*** Block opens ***
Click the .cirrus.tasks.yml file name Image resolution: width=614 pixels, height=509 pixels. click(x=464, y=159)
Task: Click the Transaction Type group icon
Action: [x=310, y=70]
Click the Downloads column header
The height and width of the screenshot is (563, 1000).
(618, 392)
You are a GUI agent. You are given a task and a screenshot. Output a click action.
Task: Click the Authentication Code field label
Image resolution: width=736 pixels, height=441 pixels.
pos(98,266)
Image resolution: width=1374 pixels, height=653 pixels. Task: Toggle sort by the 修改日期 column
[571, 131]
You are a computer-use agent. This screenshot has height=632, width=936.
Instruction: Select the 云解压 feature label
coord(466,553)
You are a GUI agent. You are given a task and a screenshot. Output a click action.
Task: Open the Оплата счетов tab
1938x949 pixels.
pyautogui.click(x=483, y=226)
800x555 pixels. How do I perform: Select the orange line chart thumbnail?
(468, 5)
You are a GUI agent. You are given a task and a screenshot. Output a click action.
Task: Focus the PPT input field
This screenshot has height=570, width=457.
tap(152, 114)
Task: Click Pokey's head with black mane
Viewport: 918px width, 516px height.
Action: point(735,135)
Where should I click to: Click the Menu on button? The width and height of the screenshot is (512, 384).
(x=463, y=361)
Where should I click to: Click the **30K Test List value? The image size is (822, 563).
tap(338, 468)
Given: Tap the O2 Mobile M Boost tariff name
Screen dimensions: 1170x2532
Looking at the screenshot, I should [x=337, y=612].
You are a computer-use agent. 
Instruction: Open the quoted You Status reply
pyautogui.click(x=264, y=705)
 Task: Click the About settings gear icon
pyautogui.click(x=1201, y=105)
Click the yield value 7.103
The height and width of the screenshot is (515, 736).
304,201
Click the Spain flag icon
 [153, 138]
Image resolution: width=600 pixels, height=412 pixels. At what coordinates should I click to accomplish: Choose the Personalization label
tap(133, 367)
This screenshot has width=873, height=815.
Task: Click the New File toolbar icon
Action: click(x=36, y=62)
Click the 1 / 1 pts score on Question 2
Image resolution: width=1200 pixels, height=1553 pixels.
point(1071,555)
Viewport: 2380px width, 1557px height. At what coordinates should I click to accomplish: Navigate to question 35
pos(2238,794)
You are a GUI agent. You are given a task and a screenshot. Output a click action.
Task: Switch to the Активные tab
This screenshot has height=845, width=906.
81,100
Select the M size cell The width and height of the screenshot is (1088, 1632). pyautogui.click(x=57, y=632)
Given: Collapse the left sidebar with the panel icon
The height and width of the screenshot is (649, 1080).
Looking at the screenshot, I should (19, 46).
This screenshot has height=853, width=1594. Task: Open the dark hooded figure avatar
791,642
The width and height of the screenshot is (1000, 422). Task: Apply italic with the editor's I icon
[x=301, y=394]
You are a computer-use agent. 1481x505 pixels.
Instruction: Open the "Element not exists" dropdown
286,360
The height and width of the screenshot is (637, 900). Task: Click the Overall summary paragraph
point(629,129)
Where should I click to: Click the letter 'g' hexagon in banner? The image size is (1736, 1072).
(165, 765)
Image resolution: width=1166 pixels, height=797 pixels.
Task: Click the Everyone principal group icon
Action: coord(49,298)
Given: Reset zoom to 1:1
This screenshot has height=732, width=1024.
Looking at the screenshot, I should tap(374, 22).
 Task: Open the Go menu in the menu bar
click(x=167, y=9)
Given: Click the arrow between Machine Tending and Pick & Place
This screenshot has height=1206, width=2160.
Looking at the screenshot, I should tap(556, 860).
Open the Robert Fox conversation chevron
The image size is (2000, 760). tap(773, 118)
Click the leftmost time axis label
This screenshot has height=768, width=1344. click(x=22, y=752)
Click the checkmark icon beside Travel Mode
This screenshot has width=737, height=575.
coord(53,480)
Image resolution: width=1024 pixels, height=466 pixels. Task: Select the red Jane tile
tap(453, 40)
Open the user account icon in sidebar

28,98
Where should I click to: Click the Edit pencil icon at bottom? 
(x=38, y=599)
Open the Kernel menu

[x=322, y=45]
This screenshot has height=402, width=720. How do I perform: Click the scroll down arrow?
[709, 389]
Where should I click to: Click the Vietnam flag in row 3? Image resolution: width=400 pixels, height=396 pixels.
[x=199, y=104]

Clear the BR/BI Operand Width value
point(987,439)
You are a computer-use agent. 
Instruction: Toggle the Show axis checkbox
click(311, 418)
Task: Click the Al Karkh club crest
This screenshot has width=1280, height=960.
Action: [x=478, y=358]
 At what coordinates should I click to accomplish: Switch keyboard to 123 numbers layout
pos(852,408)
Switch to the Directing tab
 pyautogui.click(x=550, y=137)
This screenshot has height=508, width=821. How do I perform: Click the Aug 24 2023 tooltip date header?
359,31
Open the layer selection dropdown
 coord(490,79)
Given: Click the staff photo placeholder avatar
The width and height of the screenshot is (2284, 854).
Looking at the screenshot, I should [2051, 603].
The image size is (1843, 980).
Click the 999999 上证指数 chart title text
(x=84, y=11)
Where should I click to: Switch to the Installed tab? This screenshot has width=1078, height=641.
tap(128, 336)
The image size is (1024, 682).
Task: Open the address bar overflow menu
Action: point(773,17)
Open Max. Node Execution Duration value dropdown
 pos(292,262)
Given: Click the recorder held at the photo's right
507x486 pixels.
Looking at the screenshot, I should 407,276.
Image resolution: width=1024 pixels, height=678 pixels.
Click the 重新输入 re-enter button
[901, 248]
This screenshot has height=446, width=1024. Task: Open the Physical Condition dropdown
*** Block closes ***
Required work: Reproduce exactly, and only, the lines from the start of the entries through the one that contains "You are a computer-use agent. This".

Task output:
Click the .cirrus.tasks.yml file name Image resolution: width=614 pixels, height=509 pixels. click(x=464, y=159)
Task: Click the Transaction Type group icon
Action: [x=310, y=70]
Click the Downloads column header
The height and width of the screenshot is (563, 1000).
(618, 392)
You are a GUI agent. You are given a task and a screenshot. Output a click action.
Task: Click the Authentication Code field label
Image resolution: width=736 pixels, height=441 pixels.
pos(98,266)
Image resolution: width=1374 pixels, height=653 pixels. Task: Toggle sort by the 修改日期 column
[571, 131]
You are a computer-use agent. This screenshot has height=632, width=936.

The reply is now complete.